Jérôme d’Ambrosio kijkt tevreden terug op de Grand Prix van Japan. De Belg vocht in de slotfase een duel uit met teamgenoot Timo Glock maar finishte uiteindelijk wel achter hem.

“Dit was denk ik een goede race”, meende de Virgin-coureur. “Ik startte goed en het eerste gedeelte van mijn race was in orde. Ik weet niet of we de juiste strategie hadden omdat ik in de pits een plaats verloor aan Timo. Jammer. In de slotfase kwam ik weer in zijn beurt en vervolgens hadden we een fantastisch gevecht. Hij finishte alleen wel voor mij. Dit was een positief weekend en daar ben ik blij mee.”

Volgens Glock werd het gevecht soms onderbroken door blauwe vlaggen. “Ik startte goed, reed aan de buitenkant en haalde Jérôme in. Ik raakte Jarno Trulli bijna. Hij dwong me naar buiten.
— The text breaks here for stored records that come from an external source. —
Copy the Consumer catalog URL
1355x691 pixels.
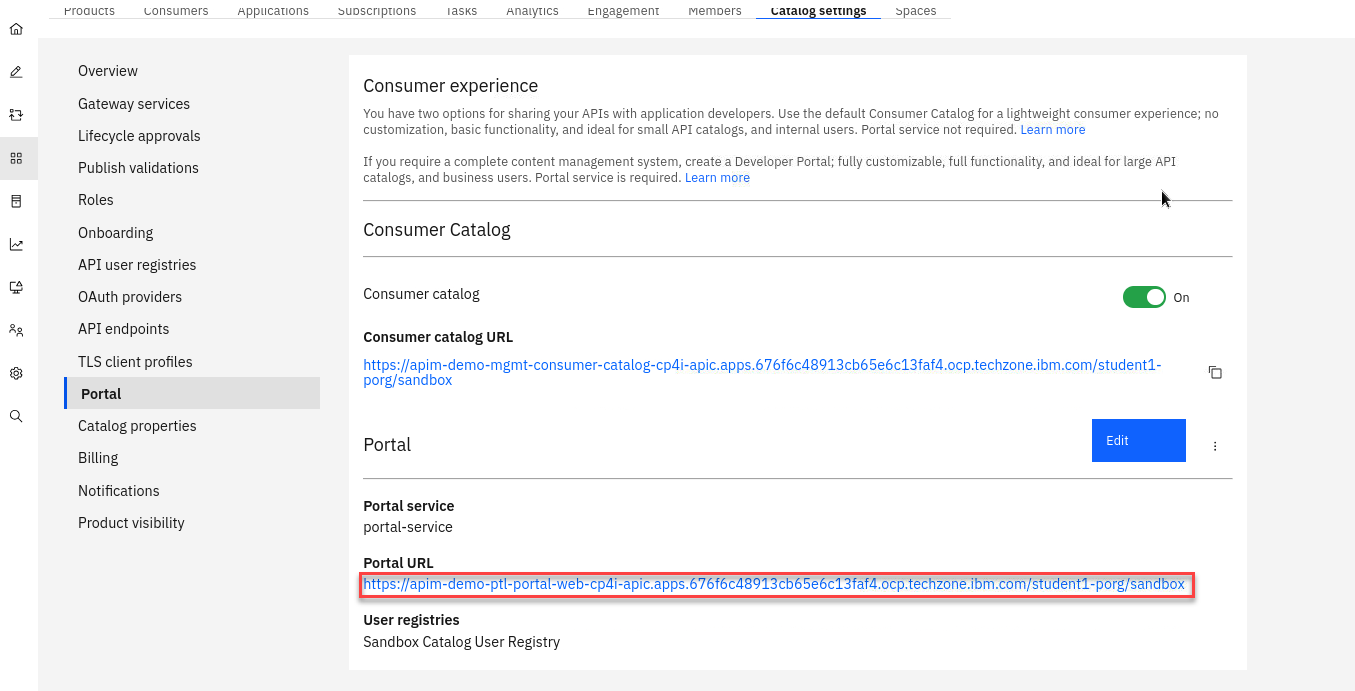pos(1215,373)
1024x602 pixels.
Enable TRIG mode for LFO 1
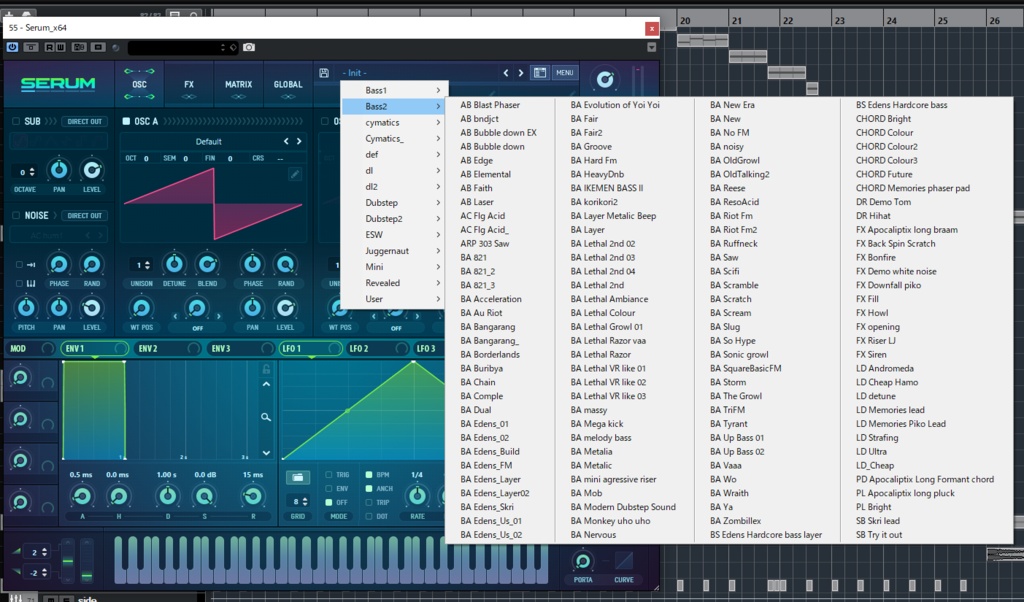tap(328, 474)
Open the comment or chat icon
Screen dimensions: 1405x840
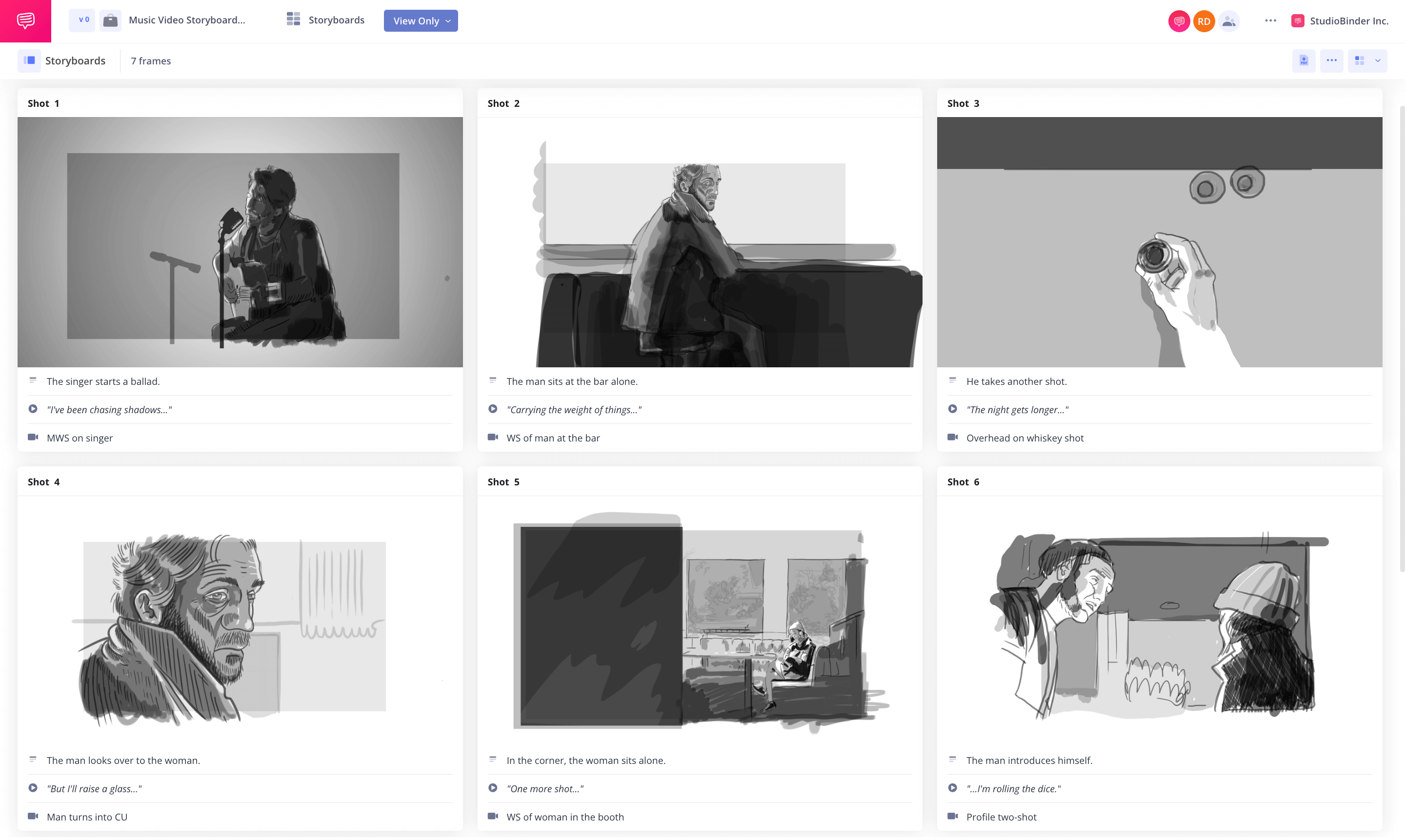tap(26, 21)
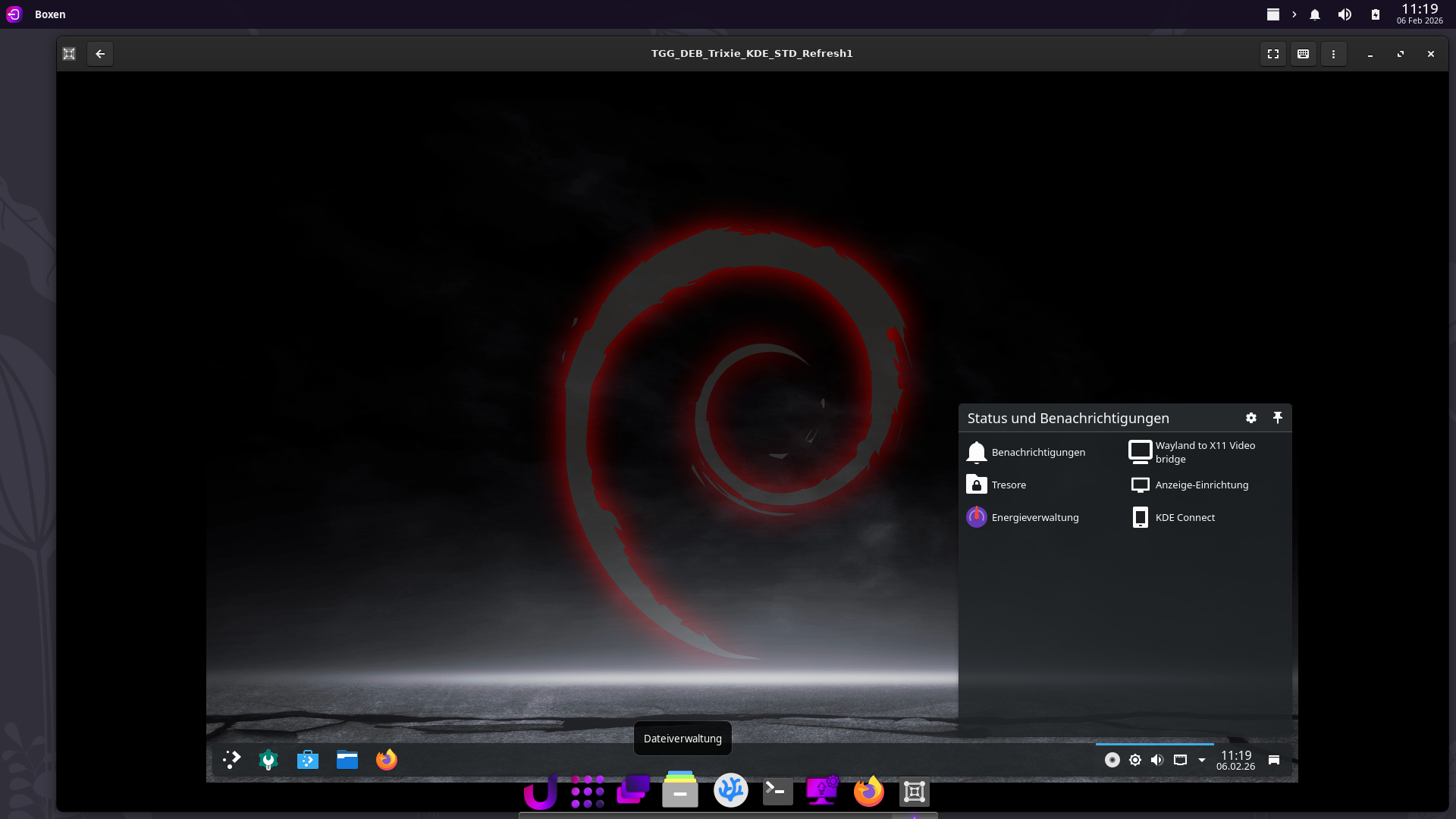Click the guest clock showing 06.02.26
The image size is (1456, 819).
pyautogui.click(x=1235, y=760)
Hierdoor moest ik het gras op en kon ik mijn auto niet op de baan houden. Daardoor verloor ik mijn positie weer aan Jérôme.”

“In de eerste stint zat ik achter hem vast. Dat was funest voor mijn banden omdat ik iets sneller was. Daarna kon hij van mij wegrijden. We kozen voor een vroege pitstop maar verloren een seconde of vijf omdat de rechter achterband er niet op wilde. Hierdoor kwam ik achter Ricciardo terecht en kon Jérôme verder wegrijden.”

“Na de neutralisatie kwam ik weer voor mijn teamgenoot te rijden. De blauwe vlaggen maakte het in de slotfase lastig en ik had een paar lastige momenten. Wel hebben we het beste uit de auto gehaald. Ik kijk uit naar de race in Zuid-Korea maar we moeten wel naar de afstelling kijken. Die was goed, maar niet uitzonderlijk.”